The UK Court of Appeal ruled what many thought since the beginning: The UK government is breaking the law when it grants public authorities, such as the police or tax collection agencies, the power to access mass surveillance data collected by intelligence agencies.
The ruling also confirmed that the supposed oversight the UK government set-up for the Snoopers' Charter (officially called the Investigatory Powers Act, or IPA) is not sufficient because there is no independent sign-off on giving public authorities access to the data.
DRIPA Ruled Unlawful
IPA, the controversial law that significantly ended-up expanding not just UK’s intelligence agencies’ surveillance powers, but also the surveillance and remote hacking powers of many other UK public authorities, including the police.

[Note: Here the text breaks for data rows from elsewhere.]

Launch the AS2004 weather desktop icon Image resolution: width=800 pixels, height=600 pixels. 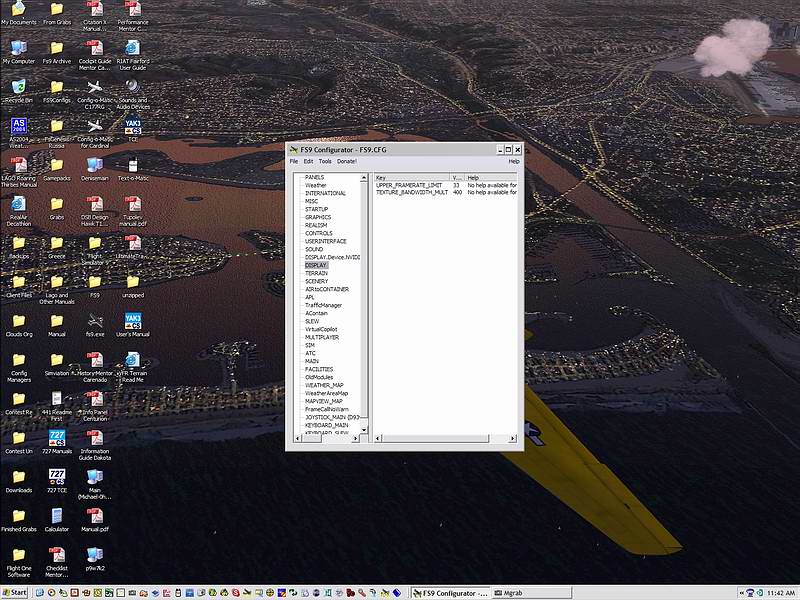(x=18, y=127)
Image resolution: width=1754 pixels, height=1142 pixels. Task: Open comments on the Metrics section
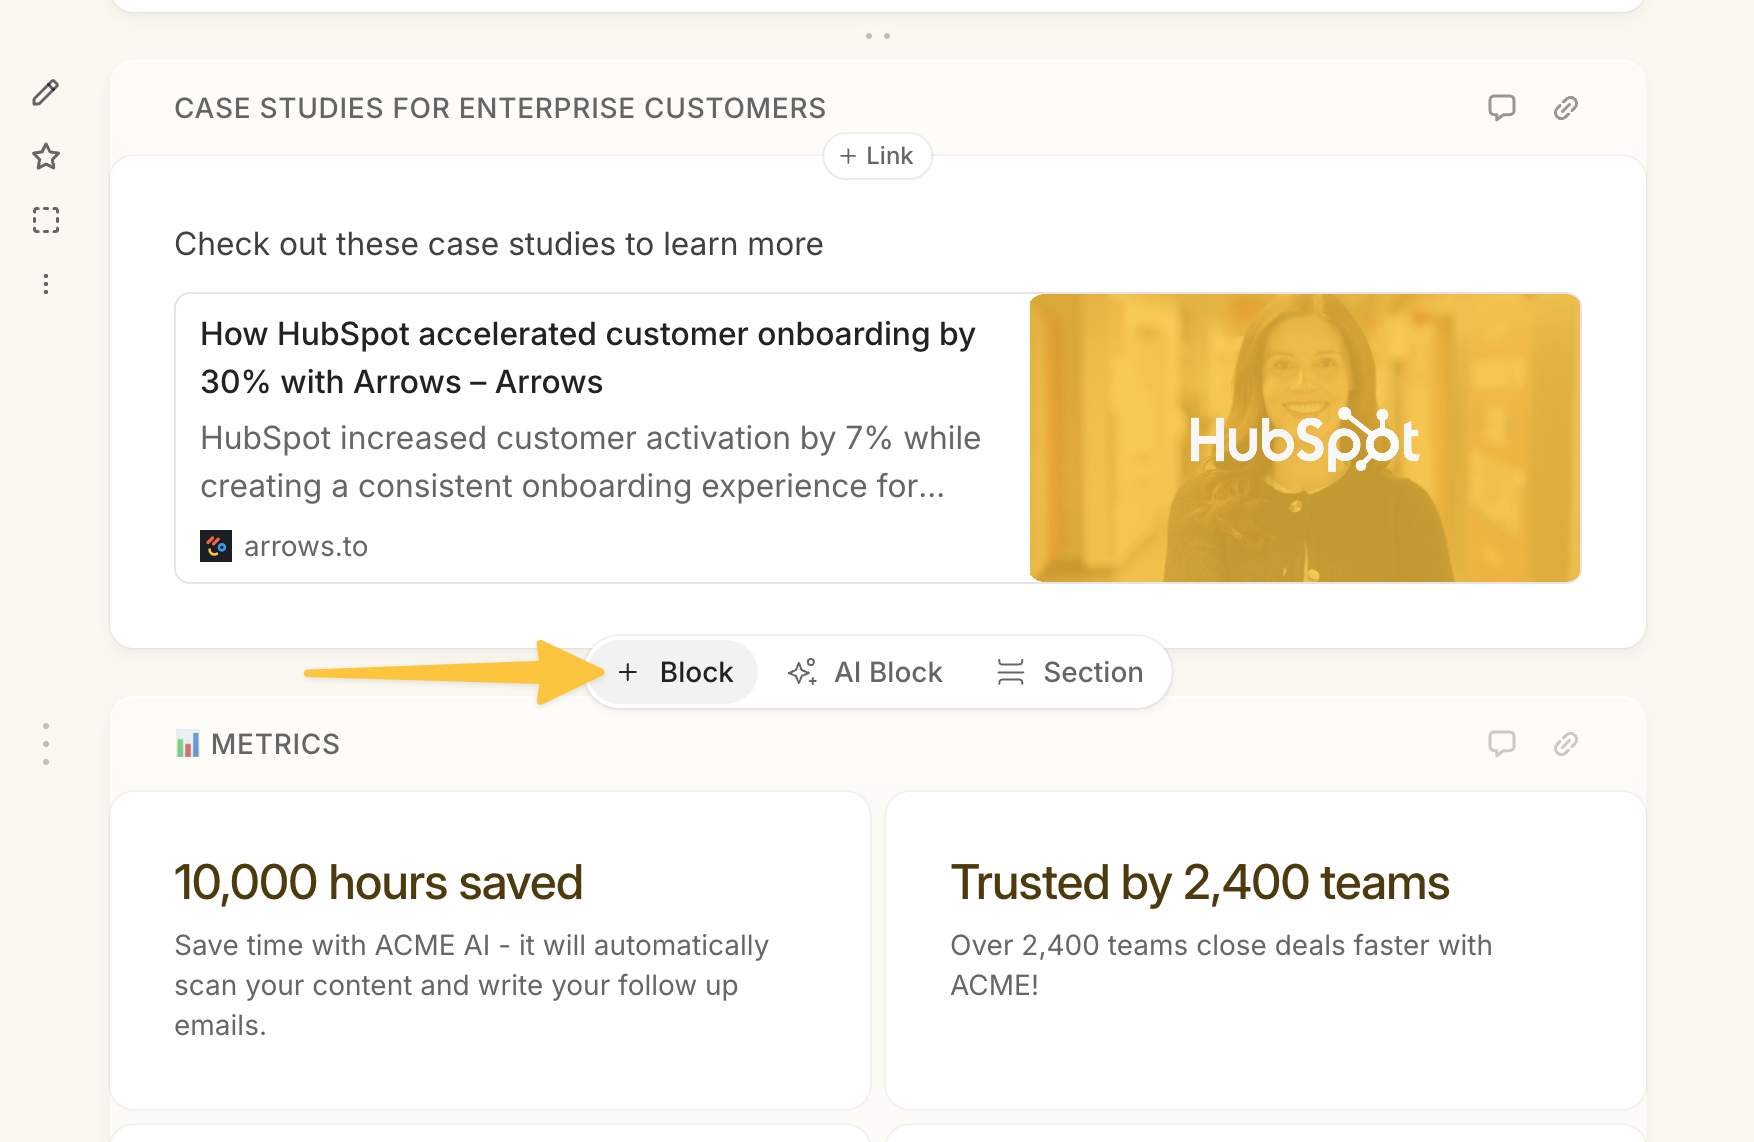point(1501,744)
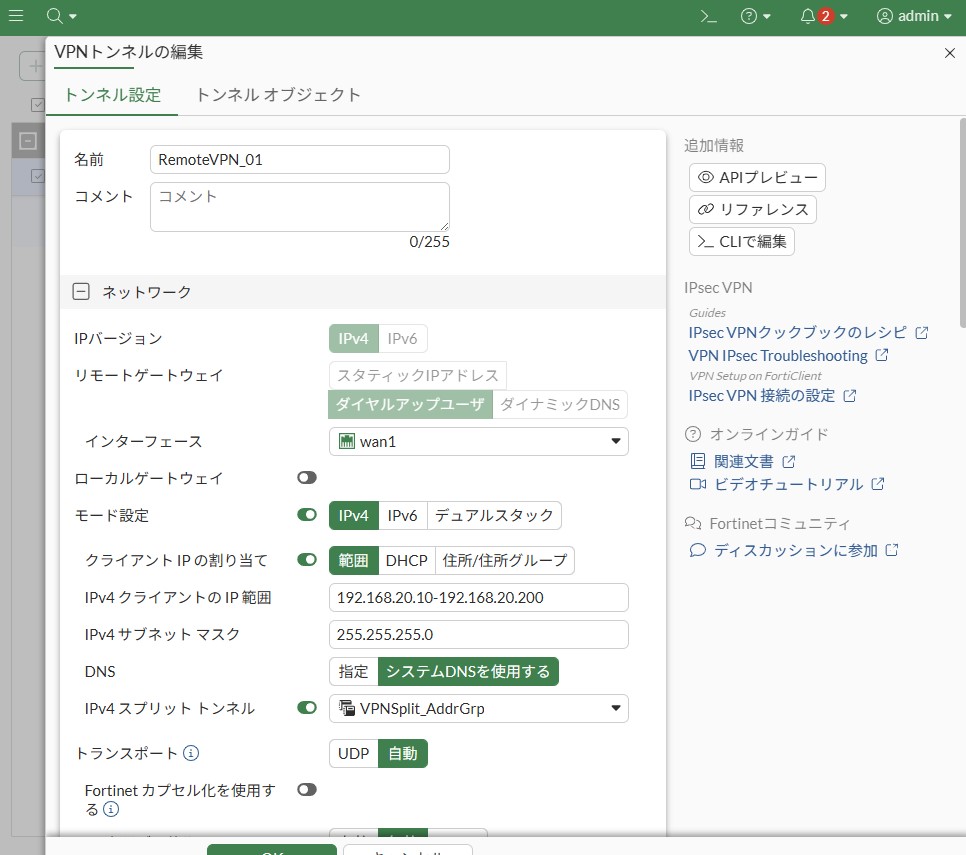Open the VPNSplit_AddrGrp dropdown

coord(478,708)
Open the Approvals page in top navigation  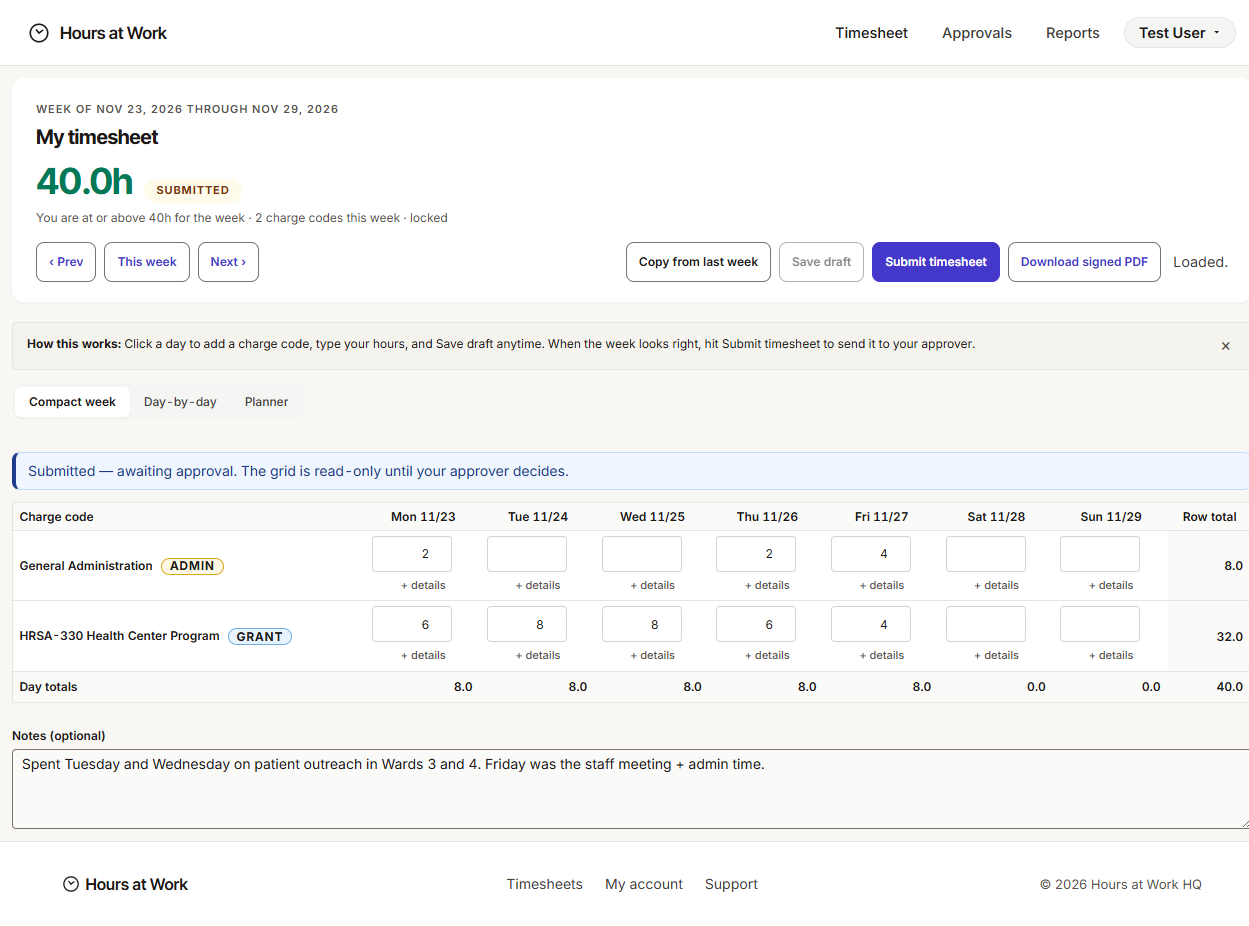pyautogui.click(x=976, y=33)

These powers would also be used without strong oversight and not just for “serious crimes,” as the Court of Appeal found out. Additionally, the UK government has started including in the “serious crimes” category even crimes that would normally be punished with only a few months in prison, presumably so it can use its mass surveillance capabilities against almost anyone the government suspects of any crime.
However, before IPA passed, the UK Parliament passed a temporary intelligence law called the Data Retention and Investigatory Powers Act (DRIPA), with many of the same issues. The UK courts were unsure whether or not previous rulings on surveillance and data retention issues applied to it, so they sent the case to the Court of Justice of the European Union (CJEU) for review.
Consequences For Snoopers' Charter (IPA)
The CJEU ruled that DRIPA was invalid soon after the UK Parliament had already passed the significantly worse IPA a a month earlier. IPA also passed despite all the issues raised by two different Parliamentary committees before that.
Once the CJEU ruled against DRIPA, it was clear that some of the main data retention and surveillance powers clauses in IPA would also be invalid, as the UK Court of Appeal has just ruled (albeit with a one year delay).
The UK government acknowledged this and started proposing its own “fixes,” which Liberty, the nonprofit backing the lawsuit against DRIPA, considered inadequate at the time:
It’s encouraging to see the Government acknowledge the need to fix a law that breaches people’s rights – but these plans are a cop-out.The Government has defined the ‘serious crime’ exception absurdly broadly – to include crimes punishable by only a few months in prison. It fails to propose the robust system of independent oversight that is so vital to protect our rights and ignores other critical changes demanded by the court.People in the UK deserve a surveillance law that keeps our country free and democratic – that protects our privacy, our freedom of speech, our right to protest and our free press. This is window dressing for indiscriminate surveillance of the public, when ministers should be getting on with making the law fit for purpose.
Liberty To Fight Snoopers’ Charter In Another Case
Now that the UK Court of Appeal ruled that DRIPA, IPA’s precursor, was unlawful, this drastically increases Liberty’s chances to fight it in court and get the new surveillance law back line with EU’s Charter of Fundamental Rights, too.
Liberty is challenging IPA in a different case, and the nonprofit has recently crowdfunded over £50,000 in just a few days to support this challenge.
Tom Watson, the Member of Parliament (MP) who filed the DRIPA lawsuit against the UK Government, said the following about DRIPA and IPA:
This legislation was flawed from the start. It was rushed through Parliament just before recess without proper parliamentary scrutiny.The Government must now bring forward changes to the Investigatory Powers Act to ensure that hundreds of thousands of people, many of whom are innocent victims or witnesses to crime, are protected by a system of independent approval for access to communications data. I’m proud to have played my part in safeguarding citizen’s fundamental rights.